Vigo y los celtistas de la diáspora también se han ganado un año más en el fragor de Primera, y Balaídos, de momento sin reforma, continuará siendo Balaídos: otro nombre de resonancias antiguas, cargado de barro y fútbol en blanco y negro.

El consuelo de la estabilidad modesta ya no valdrá en Riazor o La Romareda, nombres igualmente clásicos. Tampoco valdrán añoranzas en el Iberostar mallorquín, que por no tener no tiene ni un nombre de los que evocan glorias pasadas. El descenso, ahora, supone una amenaza de muerte. En el fútbol de las deudas monstruosas, las ayudas públicas camufladas y los inversores esperpénticos, perder la categoría puede llevar al desastre absoluto. La única burbuja aún por estallar es la del balón. Casi todos los clubes, menos los dos monstruos, corren peligro. Sin embargo, el estallido hará más daño a quien esté más expuesto, a quien cargue con deudas dignas de Wall Street y juegue en campos pelados.

Otros estadios desaparecerán.

Atocha, en cambio, podrá dar con tranquilidad un paso más hacia la muerte. Es decir, hacia el recuerdo dulce y lejano que dejan las personas y las cosas que fueron importantes, que ya no están y que ya no hacen falta.
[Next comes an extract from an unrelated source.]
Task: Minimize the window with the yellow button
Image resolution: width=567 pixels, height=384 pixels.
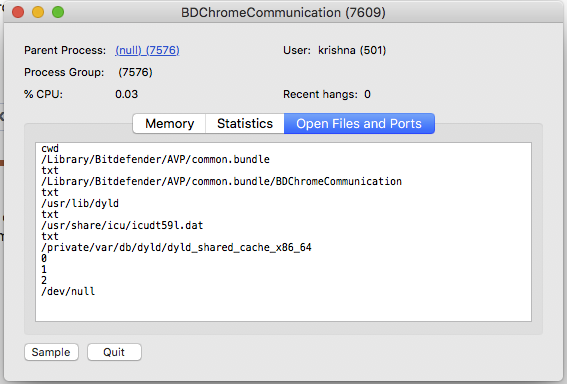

Anoeta necesita sólo unas cuantas noches europeas, como la de 1979 contra el Inter, que traía un 3-0 de San Siro y en Atocha acabó encerrado y salvado por los postes (2-0), o la de 1983 contra el Hamburgo, una semifinal de la Copa de Europa que se empató en San Sebastián y se perdió en Alemania por un suspiro (injusto y en fuera de juego).A Anoeta le falta sólo un poco de lo que tuvo Atocha, derrotas gloriosas incluidas, para convertirse en un nuevo estadio clásico.